Personal information
- Full name: Sérgio Fernando da Silva Rodrigues
- Date of birth: 12 October 1985 (age 40)
- Place of birth: Castelo de Paiva, Portugal
- Height: 1.80 m (5 ft 11 in)
- Position: Left back

Team information
- Current team: Lusitânia

Youth career
- 1996–1997: Lobão
- 1998–2001: Feirense
- 2001–2002: Porto
- 2002–2004: Feirense

Senior career*
- Years: Team / Apps / (Gls)
- 2004–2009: Feirense / 78 / (2)
- 2009–2010: Ermis / 14 / (0)
- 2010–2012: Freamunde / 37 / (2)
- 2012–2013: Santa Clara / 40 / (5)
- 2013–2014: Brașov / 40 / (2)
- 2015: Dinamo București / 5 / (0)
- 2015–2016: Feirense / 37 / (1)
- 2016–2017: Créteil / 7 / (0)
- 2018: Sanjoanense / 14 / (3)
- 2018–: Lusitânia / 58 / (0)

= Serginho (footballer, born 1985) =

Portuguese footballer

Sérgio Fernando da Silva Rodrigues (born 12 October 1985), commonly known as Serginho, is a Portuguese footballer who plays as a left back for Lusitânia FC.

==Club career==
Born in Castelo de Paiva, Aveiro District, Serginho played almost exclusively in the second division in his country, representing C.D. Feirense, S.C. Freamunde and C.D. Santa Clara. Abroad, he started appearing for Cyprus' Ermis Aradippou FC and FC Brașov in Romania.

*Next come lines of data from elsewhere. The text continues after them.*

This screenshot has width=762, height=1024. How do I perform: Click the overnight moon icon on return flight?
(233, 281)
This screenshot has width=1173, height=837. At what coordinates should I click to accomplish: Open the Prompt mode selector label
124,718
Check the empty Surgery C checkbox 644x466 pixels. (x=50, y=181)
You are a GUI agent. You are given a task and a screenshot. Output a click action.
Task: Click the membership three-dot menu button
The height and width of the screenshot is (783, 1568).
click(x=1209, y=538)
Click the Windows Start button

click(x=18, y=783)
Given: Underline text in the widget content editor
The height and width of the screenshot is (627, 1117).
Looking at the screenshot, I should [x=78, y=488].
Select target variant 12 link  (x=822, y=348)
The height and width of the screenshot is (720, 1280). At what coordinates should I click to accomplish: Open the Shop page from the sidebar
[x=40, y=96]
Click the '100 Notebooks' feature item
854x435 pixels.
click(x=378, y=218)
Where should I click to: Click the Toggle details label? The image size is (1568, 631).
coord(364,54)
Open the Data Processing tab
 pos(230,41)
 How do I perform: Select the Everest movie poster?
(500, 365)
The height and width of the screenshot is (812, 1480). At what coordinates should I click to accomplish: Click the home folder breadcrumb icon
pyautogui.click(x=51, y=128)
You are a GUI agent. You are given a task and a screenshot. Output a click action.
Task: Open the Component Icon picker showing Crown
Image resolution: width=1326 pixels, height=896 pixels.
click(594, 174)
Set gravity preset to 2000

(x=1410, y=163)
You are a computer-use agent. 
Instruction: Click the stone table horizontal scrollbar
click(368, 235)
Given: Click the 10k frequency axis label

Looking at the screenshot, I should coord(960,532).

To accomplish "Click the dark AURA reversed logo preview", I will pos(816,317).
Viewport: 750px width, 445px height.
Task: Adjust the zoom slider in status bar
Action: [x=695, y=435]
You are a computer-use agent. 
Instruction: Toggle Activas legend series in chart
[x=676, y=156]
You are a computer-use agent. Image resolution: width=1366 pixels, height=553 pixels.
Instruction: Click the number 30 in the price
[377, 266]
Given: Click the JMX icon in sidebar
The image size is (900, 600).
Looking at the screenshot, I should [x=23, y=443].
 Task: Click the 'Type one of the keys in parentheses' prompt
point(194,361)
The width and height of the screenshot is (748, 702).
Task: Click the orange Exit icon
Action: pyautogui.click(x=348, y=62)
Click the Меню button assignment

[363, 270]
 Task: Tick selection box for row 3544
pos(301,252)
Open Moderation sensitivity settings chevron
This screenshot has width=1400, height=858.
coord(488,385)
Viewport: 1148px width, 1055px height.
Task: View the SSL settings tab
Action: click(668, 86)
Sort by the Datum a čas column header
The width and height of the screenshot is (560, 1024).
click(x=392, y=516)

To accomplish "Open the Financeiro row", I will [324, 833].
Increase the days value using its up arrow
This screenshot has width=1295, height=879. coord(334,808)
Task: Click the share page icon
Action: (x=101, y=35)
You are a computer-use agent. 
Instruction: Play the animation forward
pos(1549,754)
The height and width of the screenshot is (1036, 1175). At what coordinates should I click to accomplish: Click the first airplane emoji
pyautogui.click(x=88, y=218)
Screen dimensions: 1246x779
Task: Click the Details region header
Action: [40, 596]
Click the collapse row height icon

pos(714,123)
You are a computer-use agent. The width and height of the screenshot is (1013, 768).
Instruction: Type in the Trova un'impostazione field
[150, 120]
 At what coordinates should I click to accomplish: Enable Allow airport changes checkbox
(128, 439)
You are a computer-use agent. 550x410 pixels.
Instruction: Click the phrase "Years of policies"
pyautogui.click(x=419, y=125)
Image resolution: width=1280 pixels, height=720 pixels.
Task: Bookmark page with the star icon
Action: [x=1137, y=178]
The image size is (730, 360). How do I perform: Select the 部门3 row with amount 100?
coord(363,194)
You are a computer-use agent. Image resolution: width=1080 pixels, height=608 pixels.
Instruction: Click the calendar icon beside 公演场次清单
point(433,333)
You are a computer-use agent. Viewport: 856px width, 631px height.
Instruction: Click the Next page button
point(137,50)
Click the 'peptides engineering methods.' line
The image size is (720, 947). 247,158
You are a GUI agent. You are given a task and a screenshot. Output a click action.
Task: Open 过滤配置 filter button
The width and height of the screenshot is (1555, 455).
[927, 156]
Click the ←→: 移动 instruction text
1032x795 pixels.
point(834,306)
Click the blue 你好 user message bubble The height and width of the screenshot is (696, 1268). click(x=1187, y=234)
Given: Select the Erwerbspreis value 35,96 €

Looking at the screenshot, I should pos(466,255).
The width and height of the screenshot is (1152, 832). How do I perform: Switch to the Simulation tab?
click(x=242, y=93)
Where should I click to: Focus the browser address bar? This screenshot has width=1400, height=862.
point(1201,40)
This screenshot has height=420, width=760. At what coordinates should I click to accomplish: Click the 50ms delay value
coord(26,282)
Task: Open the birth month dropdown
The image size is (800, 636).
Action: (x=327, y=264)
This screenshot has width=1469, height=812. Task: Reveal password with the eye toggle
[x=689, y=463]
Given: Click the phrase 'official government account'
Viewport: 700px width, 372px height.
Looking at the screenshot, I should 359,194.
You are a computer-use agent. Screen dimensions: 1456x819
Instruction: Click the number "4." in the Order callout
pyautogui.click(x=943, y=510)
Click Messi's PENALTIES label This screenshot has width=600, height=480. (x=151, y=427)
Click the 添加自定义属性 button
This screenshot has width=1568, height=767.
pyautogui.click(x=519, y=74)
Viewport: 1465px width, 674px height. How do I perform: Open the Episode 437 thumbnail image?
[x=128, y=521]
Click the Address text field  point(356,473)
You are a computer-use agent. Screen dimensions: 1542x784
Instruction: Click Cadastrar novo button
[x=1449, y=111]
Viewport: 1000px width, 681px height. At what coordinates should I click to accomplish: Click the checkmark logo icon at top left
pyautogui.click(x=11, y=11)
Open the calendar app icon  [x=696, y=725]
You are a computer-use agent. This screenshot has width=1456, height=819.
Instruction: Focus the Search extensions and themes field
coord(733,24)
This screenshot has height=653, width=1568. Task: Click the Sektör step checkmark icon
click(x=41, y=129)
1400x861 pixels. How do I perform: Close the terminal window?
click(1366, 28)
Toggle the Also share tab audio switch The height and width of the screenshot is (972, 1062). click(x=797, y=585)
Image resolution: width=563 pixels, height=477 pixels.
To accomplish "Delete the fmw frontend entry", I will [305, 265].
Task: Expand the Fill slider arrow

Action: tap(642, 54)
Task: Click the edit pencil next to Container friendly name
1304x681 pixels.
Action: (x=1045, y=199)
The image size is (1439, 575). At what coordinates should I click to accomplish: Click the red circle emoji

In February 2015, Serginho signed a one-and-a-half-year contract with FC Dinamo București. He left after only four months, however, returning to both his country and Feirense.

In the summer of 2016, Serginho joined French club US Créteil-Lusitanos. He was released the following transfer window.